# [Requirement]
Copy the passage of the AI provider configuration guide from "LiteLLM Architecture Overview" up to and including "manages multi-tenant credentials.", word for word.

Skip to Content
GuidesAI Provider Configuration

AI Provider Configuration

Eneo is model-agnostic and supports multiple AI providers through a unified routing layer. This guide covers architecture, configuration, and credential management for each supported provider.

Overview

Eneo supports the following AI providers:

  • OpenAI (GPT-4o, GPT-4o-mini, GPT-5)
  • Anthropic (Claude 3.5, Claude 3.7, Claude Haiku 4.5)
  • Azure OpenAI Service (GPT-4o, GPT-5 variants)
  • Google Gemini (Gemini 1.5, Gemini 2.0)
  • Regional Providers (Berget AI, GDM - Swedish data residency)
  • Self-hosted (vLLM, compatible OpenAI API servers)

You can configure multiple providers simultaneously and switch between them based on your needs.


Architecture

Eneo routes all AI requests through LiteLLM, a unified API layer that supports 100+ provider APIs with consistent interfaces for completions, embeddings, and streaming.

LiteLLM Architecture Overview showing Service Layer (CompletionService, EmbeddingService) connecting through Adapter Layer (LiteLLMModelAdapter, LiteLLMEmbeddingAdapter) to LiteLLM Core with unified API supporting 100+ providers. Shows AI Providers categorized as Cloud (OpenAI, Azure, Anthropic, Gemini, Mistral), Regional/Swedish (Berget, GDM), and Self-hosted (vLLM). Provider Registry handles provider detection and Credential Resolver manages multi-tenant credentials.

How Provider Routing Works

LiteLLM Provider Routing showing how Eneo routes AI requests through LiteLLM to various providers (OpenAI, Azure, Anthropic, local models) with automatic provider detection and credential management.

# [Source information]
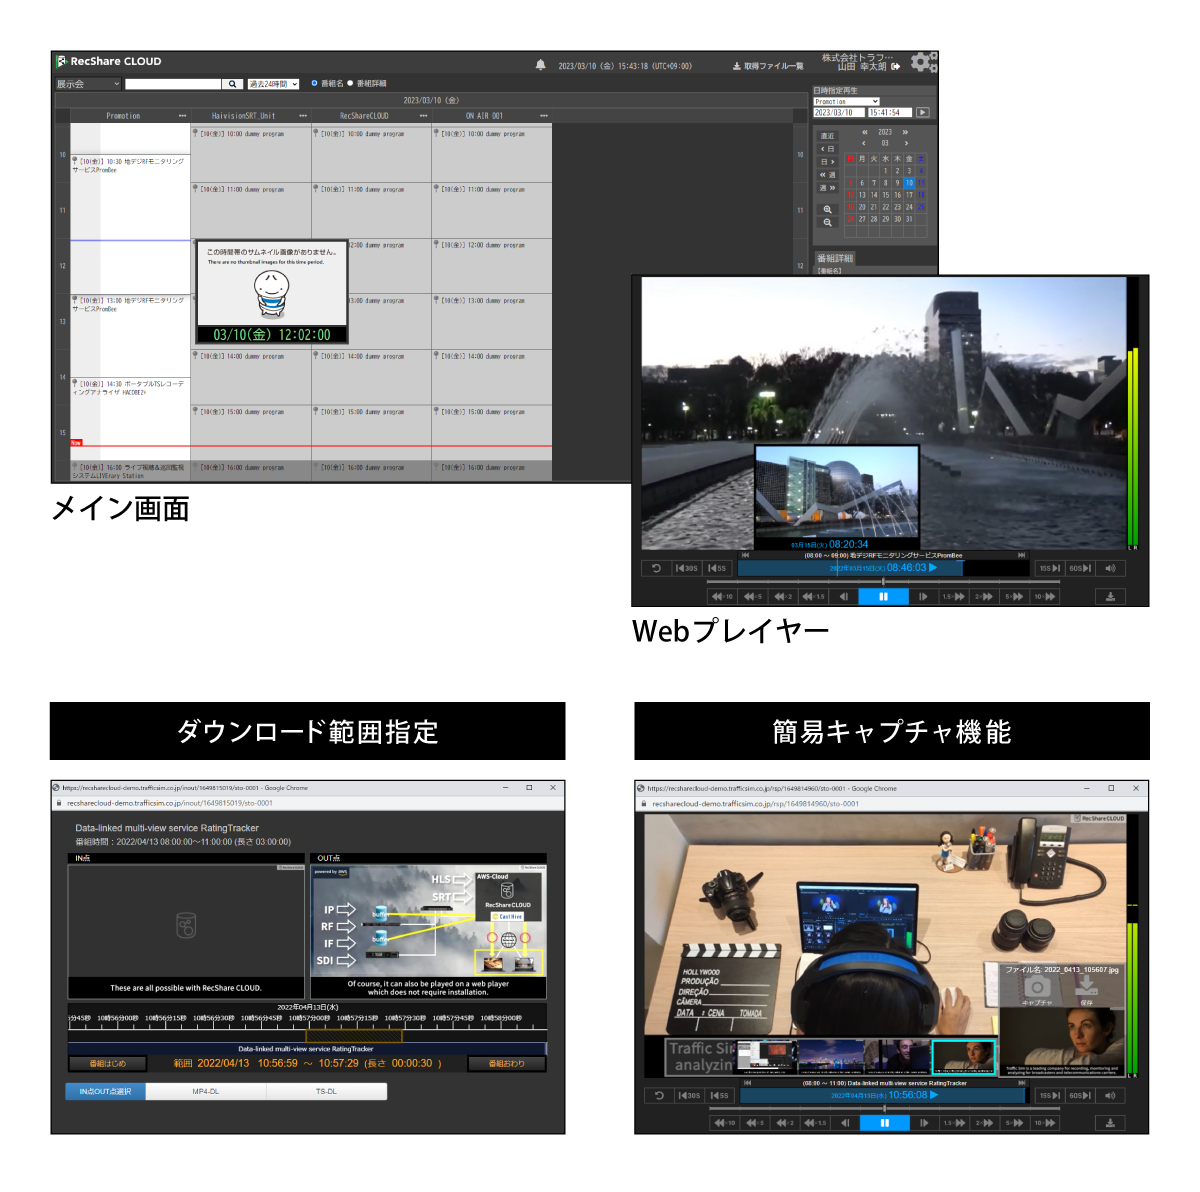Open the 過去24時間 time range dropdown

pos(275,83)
* * *
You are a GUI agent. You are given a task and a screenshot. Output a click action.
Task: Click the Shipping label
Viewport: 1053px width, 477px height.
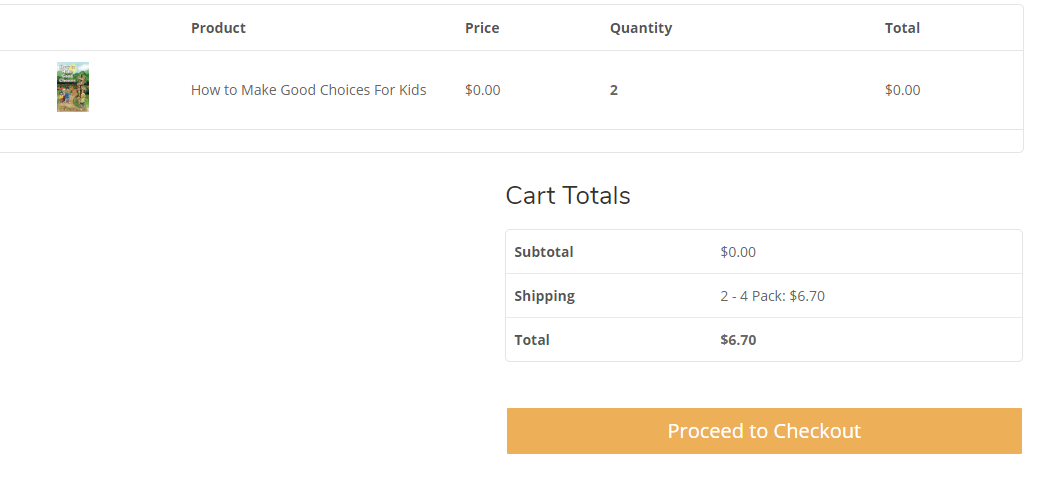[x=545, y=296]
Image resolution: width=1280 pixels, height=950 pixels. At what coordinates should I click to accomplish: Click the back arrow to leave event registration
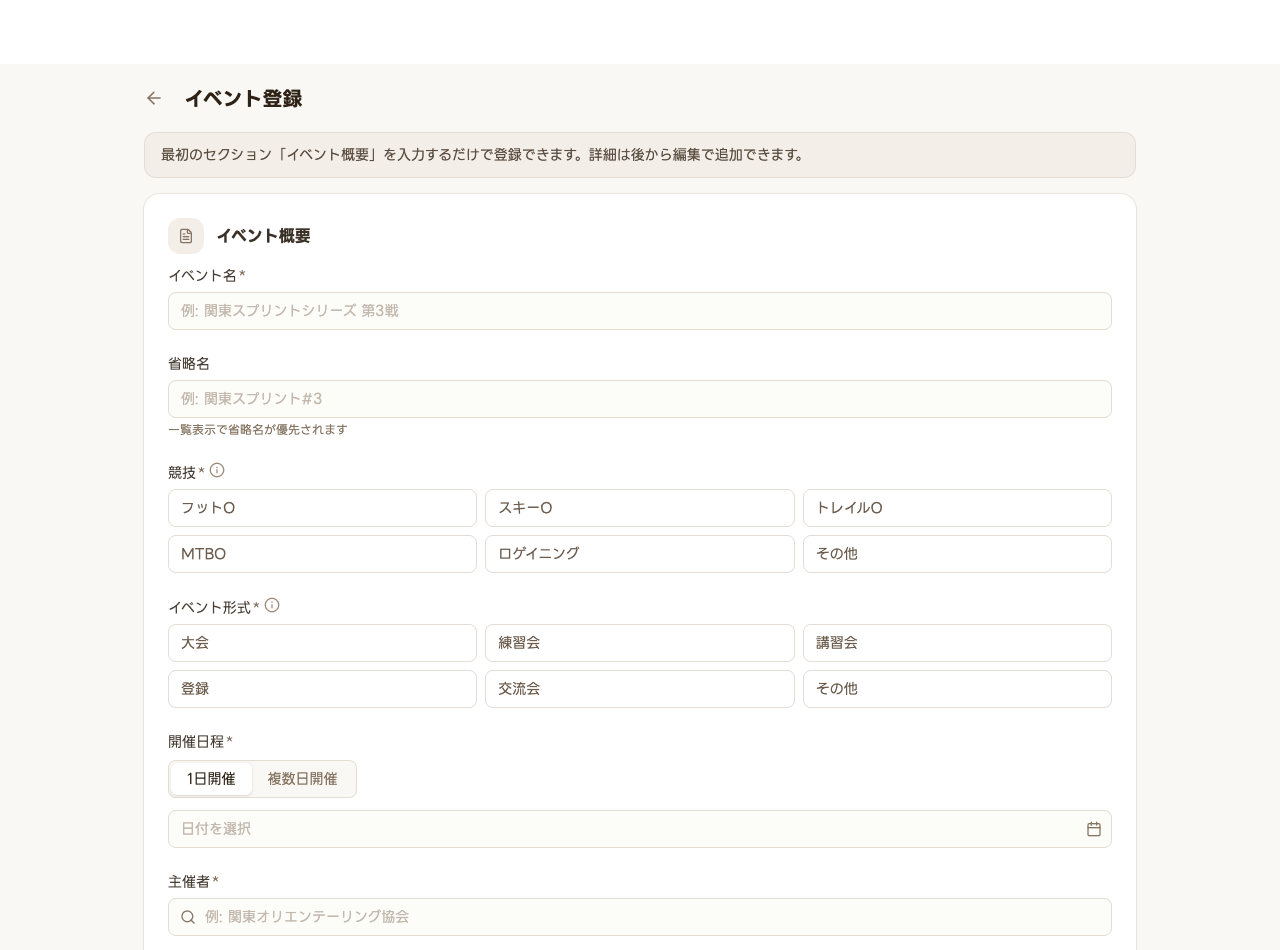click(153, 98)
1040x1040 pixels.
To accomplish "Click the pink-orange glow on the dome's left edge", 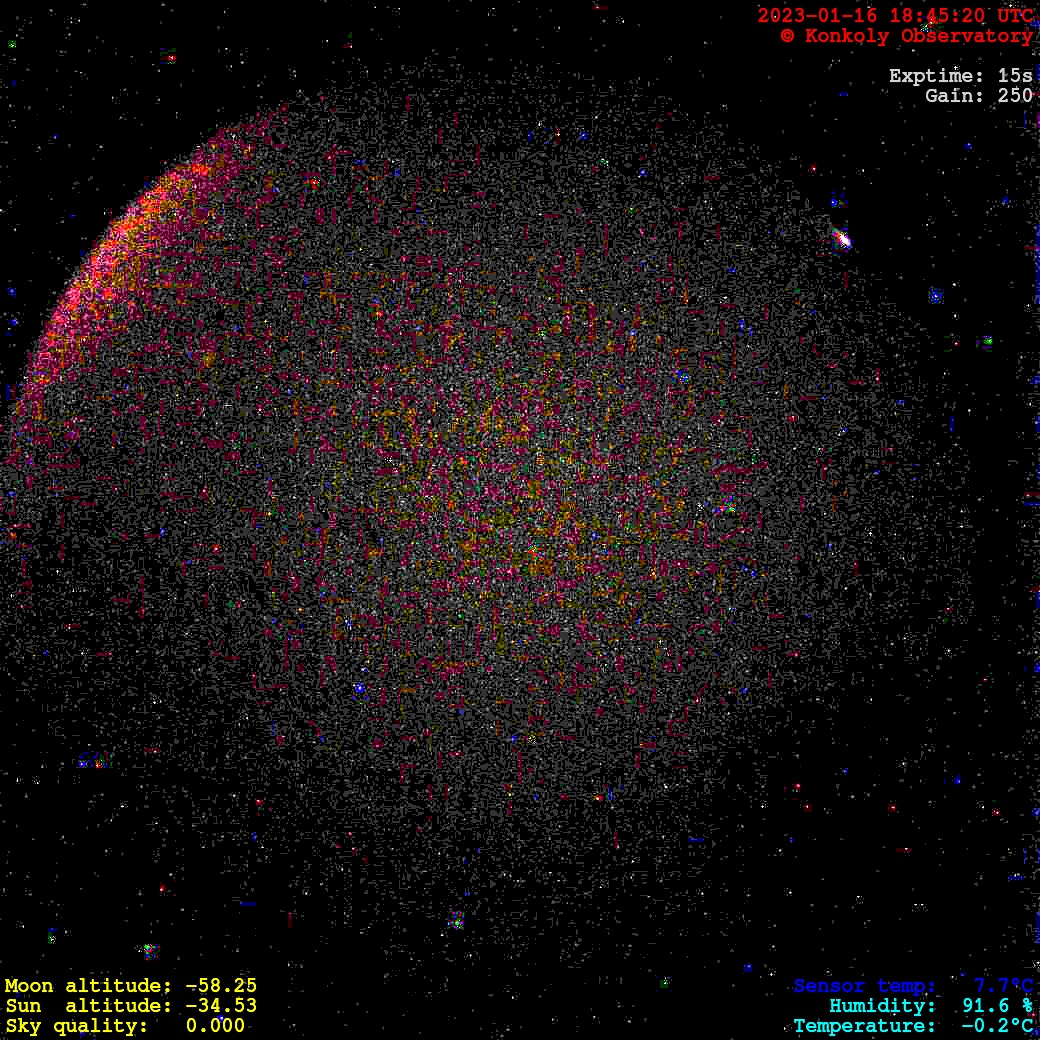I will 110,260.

# [Answer space]
LiteLLM Architecture Overview showing Service Layer (CompletionService, EmbeddingService) connecting through Adapter Layer (LiteLLMModelAdapter, LiteLLMEmbeddingAdapter) to LiteLLM Core with unified API supporting 100+ providers. Shows AI Providers categorized as Cloud (OpenAI, Azure, Anthropic, Gemini, Mistral), Regional/Swedish (Berget, GDM), and Self-hosted (vLLM). Provider Registry handles provider detection and Credential Resolver manages multi-tenant credentials.